[AIM OF THE TASK]: A single number is the whole answer: how many lines in this listing contain "agent".
──────
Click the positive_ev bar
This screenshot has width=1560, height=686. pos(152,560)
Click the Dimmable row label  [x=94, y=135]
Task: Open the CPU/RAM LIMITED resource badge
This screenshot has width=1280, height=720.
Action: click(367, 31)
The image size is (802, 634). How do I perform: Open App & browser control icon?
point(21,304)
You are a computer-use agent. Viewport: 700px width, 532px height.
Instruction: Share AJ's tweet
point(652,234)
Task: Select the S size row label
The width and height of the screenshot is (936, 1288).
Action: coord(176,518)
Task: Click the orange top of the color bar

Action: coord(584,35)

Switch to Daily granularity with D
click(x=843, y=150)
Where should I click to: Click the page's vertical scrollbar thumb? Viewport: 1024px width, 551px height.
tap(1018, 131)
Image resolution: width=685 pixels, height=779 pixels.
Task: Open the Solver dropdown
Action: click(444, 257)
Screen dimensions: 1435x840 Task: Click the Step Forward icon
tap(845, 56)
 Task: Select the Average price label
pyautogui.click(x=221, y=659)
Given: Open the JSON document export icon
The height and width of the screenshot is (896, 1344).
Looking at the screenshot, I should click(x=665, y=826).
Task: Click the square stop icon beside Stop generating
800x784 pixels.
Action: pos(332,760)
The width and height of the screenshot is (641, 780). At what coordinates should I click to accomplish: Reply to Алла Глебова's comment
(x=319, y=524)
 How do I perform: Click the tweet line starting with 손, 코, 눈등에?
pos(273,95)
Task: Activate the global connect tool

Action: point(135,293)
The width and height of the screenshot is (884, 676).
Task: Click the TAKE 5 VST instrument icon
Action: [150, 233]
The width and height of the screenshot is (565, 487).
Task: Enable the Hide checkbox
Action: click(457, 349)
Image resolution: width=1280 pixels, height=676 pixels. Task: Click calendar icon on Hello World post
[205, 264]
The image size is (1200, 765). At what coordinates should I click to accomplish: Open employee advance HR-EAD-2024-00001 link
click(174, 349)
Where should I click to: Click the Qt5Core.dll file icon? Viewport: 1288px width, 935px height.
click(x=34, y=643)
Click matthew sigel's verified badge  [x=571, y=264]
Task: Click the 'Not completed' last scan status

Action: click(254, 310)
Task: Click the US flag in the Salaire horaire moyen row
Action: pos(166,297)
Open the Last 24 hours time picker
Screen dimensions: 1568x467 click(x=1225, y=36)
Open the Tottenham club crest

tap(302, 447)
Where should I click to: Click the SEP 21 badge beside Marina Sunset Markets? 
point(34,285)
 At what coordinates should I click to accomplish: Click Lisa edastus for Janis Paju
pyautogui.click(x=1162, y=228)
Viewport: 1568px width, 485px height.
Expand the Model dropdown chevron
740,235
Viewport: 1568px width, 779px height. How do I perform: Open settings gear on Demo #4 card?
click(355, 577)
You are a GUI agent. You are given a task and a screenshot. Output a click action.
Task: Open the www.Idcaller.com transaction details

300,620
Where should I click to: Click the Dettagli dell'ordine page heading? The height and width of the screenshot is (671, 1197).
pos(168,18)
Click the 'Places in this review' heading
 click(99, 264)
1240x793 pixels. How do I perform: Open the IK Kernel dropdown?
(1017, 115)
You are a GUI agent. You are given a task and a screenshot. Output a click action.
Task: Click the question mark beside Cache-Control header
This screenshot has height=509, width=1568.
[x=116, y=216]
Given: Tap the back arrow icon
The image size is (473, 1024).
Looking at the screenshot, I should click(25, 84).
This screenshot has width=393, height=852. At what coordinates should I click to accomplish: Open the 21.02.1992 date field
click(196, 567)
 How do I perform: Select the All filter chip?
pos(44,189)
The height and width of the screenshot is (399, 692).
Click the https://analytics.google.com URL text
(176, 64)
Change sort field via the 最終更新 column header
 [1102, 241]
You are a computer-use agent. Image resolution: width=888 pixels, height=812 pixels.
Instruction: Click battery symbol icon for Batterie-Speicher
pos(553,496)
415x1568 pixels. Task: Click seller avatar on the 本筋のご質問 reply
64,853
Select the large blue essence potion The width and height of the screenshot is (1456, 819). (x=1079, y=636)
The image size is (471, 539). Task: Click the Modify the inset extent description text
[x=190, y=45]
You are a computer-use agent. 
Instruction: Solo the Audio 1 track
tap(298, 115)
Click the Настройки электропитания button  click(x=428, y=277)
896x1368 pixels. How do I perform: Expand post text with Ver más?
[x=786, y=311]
──────
[SOLUTION]: 5